Up to and including the line with "ヴァイオレット・エヴァーガーデン (374, 1377)", please set down the entries below exactly, starting from the first line.

Stored records:
┌────────

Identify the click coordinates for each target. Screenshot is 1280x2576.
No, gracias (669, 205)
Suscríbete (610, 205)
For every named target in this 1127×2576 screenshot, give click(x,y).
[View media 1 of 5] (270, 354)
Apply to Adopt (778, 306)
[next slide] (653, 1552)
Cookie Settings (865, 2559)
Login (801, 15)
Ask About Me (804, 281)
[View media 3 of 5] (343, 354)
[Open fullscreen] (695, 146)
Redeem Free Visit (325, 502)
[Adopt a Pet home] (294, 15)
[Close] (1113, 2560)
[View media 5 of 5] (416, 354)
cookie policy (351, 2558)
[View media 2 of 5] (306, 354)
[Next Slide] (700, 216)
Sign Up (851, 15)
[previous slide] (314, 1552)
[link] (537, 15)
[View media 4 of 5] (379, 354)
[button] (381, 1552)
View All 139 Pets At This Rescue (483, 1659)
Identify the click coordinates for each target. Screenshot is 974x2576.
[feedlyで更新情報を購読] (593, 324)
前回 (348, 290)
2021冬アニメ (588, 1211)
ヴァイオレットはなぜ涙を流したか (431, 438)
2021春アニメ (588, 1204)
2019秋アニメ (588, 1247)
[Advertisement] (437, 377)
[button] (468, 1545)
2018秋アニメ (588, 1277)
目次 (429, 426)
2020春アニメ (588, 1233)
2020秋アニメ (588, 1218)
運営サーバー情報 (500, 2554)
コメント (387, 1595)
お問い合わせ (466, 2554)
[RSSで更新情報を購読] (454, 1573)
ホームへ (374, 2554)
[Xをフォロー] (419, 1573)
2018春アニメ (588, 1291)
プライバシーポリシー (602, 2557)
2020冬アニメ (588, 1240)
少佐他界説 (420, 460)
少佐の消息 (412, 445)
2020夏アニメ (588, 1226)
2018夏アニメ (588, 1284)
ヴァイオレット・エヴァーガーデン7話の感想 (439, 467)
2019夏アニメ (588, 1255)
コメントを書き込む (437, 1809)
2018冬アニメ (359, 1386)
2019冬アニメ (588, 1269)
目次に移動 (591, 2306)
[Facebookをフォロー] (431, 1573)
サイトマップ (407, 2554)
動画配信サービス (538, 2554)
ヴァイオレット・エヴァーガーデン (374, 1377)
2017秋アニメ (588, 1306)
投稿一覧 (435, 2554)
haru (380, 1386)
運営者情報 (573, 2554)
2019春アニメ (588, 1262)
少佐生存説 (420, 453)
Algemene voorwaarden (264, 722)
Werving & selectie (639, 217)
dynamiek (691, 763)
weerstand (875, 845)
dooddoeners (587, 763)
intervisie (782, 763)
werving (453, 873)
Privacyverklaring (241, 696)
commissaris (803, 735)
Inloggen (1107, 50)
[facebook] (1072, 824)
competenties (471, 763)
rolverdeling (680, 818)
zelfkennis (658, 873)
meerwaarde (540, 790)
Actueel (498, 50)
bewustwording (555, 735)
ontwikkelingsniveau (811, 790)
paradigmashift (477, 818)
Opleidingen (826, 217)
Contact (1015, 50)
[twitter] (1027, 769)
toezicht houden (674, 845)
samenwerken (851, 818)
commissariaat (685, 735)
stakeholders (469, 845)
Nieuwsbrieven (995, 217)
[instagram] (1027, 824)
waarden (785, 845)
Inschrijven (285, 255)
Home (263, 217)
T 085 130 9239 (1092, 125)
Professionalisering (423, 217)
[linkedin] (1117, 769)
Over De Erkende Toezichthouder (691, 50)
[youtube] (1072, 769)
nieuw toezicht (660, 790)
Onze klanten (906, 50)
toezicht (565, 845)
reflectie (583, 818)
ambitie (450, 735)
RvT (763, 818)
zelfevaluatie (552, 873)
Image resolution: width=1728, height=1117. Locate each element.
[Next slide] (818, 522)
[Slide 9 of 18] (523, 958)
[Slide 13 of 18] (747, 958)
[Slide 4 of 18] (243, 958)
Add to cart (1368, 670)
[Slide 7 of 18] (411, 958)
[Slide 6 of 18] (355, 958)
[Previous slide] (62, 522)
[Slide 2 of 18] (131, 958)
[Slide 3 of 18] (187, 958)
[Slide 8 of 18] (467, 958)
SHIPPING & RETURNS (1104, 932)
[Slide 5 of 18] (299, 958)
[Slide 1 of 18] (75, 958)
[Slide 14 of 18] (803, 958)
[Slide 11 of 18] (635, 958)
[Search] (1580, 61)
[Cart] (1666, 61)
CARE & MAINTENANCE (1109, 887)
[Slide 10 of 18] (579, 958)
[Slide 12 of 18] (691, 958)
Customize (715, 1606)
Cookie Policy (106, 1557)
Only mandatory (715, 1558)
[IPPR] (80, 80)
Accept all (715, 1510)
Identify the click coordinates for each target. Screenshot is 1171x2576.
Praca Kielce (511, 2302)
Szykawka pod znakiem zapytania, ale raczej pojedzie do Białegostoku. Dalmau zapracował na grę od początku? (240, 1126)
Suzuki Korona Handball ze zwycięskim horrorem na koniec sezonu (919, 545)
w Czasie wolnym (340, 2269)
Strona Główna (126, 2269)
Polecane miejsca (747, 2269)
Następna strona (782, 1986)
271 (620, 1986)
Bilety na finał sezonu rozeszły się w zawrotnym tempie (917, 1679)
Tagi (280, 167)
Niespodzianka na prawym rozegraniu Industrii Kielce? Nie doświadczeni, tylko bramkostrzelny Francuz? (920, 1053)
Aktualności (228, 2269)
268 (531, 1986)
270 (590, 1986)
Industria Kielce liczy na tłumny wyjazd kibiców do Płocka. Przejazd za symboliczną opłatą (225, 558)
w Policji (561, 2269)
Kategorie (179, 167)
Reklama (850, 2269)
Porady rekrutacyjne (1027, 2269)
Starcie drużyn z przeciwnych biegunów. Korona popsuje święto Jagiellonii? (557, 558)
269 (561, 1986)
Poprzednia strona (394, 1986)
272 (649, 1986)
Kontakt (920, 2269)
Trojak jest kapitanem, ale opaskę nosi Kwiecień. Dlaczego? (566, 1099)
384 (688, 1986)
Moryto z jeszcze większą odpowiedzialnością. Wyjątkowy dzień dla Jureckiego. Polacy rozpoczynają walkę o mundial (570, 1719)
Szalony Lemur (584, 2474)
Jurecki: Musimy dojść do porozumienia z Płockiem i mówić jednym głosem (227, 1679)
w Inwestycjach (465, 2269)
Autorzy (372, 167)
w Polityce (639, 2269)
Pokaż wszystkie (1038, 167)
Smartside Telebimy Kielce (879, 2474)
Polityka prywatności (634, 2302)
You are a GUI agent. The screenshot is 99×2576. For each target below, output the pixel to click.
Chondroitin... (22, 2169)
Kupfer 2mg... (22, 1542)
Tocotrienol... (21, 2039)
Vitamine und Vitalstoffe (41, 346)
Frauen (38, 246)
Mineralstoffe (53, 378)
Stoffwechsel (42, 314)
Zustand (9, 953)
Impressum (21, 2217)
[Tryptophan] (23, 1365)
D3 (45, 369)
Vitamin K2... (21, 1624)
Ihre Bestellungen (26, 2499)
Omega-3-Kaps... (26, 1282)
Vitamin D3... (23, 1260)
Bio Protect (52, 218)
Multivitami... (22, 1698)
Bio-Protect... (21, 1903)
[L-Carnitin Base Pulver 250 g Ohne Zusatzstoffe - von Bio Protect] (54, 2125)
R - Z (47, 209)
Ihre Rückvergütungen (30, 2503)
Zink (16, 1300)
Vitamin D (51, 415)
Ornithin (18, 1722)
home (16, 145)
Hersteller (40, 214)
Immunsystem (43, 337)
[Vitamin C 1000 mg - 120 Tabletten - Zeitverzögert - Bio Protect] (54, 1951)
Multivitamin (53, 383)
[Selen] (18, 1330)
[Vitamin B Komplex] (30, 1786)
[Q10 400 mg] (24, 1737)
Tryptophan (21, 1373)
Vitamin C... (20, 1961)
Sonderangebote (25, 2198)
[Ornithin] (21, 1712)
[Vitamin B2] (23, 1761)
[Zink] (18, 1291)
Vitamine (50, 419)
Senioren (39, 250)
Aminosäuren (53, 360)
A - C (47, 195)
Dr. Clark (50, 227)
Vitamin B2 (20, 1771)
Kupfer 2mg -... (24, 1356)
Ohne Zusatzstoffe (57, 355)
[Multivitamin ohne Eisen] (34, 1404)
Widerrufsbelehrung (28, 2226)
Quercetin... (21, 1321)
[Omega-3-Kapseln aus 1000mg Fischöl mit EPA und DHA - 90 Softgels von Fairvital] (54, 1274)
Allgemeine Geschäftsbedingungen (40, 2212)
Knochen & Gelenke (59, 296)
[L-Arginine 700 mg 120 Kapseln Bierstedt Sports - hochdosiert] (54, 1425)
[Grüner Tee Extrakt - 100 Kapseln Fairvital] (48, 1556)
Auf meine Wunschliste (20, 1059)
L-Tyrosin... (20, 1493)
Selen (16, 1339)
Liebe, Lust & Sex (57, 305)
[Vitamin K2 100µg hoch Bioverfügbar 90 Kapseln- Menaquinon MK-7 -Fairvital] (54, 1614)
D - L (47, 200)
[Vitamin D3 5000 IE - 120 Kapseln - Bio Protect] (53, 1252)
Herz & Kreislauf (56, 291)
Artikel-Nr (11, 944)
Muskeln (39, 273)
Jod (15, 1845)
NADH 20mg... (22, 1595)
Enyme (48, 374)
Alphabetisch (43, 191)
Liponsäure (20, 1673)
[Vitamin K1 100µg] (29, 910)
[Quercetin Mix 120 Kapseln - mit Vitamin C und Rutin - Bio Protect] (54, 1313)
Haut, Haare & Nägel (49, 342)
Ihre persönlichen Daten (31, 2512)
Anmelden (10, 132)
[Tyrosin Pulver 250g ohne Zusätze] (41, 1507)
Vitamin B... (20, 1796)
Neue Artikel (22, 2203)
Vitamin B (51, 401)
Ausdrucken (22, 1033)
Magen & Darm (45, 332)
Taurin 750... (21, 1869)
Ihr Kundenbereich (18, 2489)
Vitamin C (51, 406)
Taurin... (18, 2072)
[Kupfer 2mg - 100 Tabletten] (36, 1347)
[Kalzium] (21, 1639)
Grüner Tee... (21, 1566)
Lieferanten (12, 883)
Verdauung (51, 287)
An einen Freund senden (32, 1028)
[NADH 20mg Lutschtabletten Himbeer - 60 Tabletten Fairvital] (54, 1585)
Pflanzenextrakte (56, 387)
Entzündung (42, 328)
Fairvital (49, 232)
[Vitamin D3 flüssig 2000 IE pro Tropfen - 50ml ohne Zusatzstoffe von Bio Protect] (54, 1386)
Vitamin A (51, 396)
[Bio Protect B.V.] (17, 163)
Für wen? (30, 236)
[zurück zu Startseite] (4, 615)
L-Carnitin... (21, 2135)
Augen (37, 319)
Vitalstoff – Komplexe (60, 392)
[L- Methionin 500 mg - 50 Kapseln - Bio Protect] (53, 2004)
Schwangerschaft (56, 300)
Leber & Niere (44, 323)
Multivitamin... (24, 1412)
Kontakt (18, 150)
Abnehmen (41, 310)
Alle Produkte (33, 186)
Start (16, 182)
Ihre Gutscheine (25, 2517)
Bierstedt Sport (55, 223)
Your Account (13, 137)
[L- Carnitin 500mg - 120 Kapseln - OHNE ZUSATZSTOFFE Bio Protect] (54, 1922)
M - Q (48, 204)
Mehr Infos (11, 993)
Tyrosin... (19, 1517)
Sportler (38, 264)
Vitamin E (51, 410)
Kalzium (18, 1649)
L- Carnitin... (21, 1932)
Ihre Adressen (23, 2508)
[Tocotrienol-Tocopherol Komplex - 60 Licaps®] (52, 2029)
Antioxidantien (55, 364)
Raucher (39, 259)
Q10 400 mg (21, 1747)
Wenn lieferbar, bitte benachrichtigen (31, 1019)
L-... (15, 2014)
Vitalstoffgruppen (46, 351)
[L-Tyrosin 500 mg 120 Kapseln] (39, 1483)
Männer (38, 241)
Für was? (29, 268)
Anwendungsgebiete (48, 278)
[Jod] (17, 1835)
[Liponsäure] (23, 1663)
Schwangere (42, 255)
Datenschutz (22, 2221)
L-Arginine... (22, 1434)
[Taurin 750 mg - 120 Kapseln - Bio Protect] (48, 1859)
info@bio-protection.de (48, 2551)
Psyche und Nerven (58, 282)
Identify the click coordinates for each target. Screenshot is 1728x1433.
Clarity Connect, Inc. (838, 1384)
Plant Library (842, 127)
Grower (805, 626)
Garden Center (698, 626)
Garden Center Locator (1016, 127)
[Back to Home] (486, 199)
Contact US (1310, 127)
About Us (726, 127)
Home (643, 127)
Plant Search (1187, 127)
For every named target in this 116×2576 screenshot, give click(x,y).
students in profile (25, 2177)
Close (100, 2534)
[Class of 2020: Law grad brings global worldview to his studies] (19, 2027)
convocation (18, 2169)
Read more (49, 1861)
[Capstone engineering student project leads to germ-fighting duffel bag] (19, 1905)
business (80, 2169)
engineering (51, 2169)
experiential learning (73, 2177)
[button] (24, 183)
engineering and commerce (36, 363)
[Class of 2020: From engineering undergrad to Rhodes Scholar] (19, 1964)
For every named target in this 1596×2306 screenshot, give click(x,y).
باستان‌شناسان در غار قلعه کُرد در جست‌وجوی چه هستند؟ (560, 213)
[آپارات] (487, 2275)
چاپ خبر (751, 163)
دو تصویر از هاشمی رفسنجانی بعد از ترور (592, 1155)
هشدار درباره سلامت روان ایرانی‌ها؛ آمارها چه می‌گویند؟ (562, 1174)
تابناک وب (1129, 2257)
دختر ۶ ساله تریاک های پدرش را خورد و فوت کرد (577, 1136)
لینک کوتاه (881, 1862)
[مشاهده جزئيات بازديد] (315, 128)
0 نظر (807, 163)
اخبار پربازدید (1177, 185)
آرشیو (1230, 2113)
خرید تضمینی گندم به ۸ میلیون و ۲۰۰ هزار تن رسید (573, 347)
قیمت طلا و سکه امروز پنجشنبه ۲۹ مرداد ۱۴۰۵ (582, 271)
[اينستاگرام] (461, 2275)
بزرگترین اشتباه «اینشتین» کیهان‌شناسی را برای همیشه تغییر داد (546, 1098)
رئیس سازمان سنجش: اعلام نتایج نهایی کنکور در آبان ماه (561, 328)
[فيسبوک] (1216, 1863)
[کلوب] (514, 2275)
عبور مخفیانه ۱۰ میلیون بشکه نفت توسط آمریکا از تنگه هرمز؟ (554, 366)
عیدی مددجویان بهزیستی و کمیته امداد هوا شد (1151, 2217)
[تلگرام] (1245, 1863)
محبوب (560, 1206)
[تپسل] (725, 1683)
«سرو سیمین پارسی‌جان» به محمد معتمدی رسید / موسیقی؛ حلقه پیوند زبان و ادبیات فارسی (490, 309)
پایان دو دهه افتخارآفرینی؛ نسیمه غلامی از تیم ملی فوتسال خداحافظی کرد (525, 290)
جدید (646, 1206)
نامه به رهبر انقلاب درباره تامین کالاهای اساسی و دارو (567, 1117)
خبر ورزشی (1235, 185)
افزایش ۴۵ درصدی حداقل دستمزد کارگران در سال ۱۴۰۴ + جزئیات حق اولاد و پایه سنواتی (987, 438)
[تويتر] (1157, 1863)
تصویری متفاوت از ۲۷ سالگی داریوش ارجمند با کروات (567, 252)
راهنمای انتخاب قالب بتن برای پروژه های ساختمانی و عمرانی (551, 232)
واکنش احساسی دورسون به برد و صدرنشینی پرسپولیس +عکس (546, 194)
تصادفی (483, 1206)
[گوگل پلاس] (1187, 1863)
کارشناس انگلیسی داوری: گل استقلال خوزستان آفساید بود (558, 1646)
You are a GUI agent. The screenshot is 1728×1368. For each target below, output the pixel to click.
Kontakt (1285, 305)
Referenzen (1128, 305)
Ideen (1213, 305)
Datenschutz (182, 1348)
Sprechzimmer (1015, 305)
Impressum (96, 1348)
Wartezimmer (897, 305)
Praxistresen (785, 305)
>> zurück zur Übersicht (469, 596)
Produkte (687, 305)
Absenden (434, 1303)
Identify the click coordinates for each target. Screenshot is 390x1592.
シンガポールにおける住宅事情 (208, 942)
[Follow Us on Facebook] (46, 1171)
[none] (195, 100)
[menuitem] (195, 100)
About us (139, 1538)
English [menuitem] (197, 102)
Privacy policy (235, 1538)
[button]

└────────

(Written answer)
Identify the click coordinates for each target. Screenshot is 1280x2576.
No, gracias (669, 205)
Suscríbete (610, 205)
For every named target in this 1127×2576 screenshot, give click(x,y).
[View media 1 of 5] (270, 354)
Apply to Adopt (778, 306)
[next slide] (653, 1552)
Cookie Settings (865, 2559)
Login (801, 15)
Ask About Me (804, 281)
[View media 3 of 5] (343, 354)
[Open fullscreen] (695, 146)
Redeem Free Visit (325, 502)
[Adopt a Pet home] (294, 15)
[Close] (1113, 2560)
[View media 5 of 5] (416, 354)
cookie policy (351, 2558)
[View media 2 of 5] (306, 354)
[Next Slide] (700, 216)
Sign Up (851, 15)
[previous slide] (314, 1552)
[link] (537, 15)
[View media 4 of 5] (379, 354)
[button] (381, 1552)
View All 139 Pets At This Rescue (483, 1659)
Identify the click coordinates for each target. Screenshot is 974x2576.
[feedlyで更新情報を購読] (593, 324)
前回 (348, 290)
2021冬アニメ (588, 1211)
ヴァイオレットはなぜ涙を流したか (431, 438)
2021春アニメ (588, 1204)
2019秋アニメ (588, 1247)
[Advertisement] (437, 377)
[button] (468, 1545)
2018秋アニメ (588, 1277)
目次 (429, 426)
2020春アニメ (588, 1233)
2020秋アニメ (588, 1218)
運営サーバー情報 (500, 2554)
コメント (387, 1595)
お問い合わせ (466, 2554)
[RSSで更新情報を購読] (454, 1573)
ホームへ (374, 2554)
[Xをフォロー] (419, 1573)
2018春アニメ (588, 1291)
プライバシーポリシー (602, 2557)
2020冬アニメ (588, 1240)
少佐他界説 (420, 460)
少佐の消息 (412, 445)
2020夏アニメ (588, 1226)
2018夏アニメ (588, 1284)
ヴァイオレット・エヴァーガーデン7話の感想 (439, 467)
2019夏アニメ (588, 1255)
コメントを書き込む (437, 1809)
2018冬アニメ (359, 1386)
2019冬アニメ (588, 1269)
目次に移動 (591, 2306)
[Facebookをフォロー] (431, 1573)
サイトマップ (407, 2554)
動画配信サービス (538, 2554)
ヴァイオレット・エヴァーガーデン (374, 1377)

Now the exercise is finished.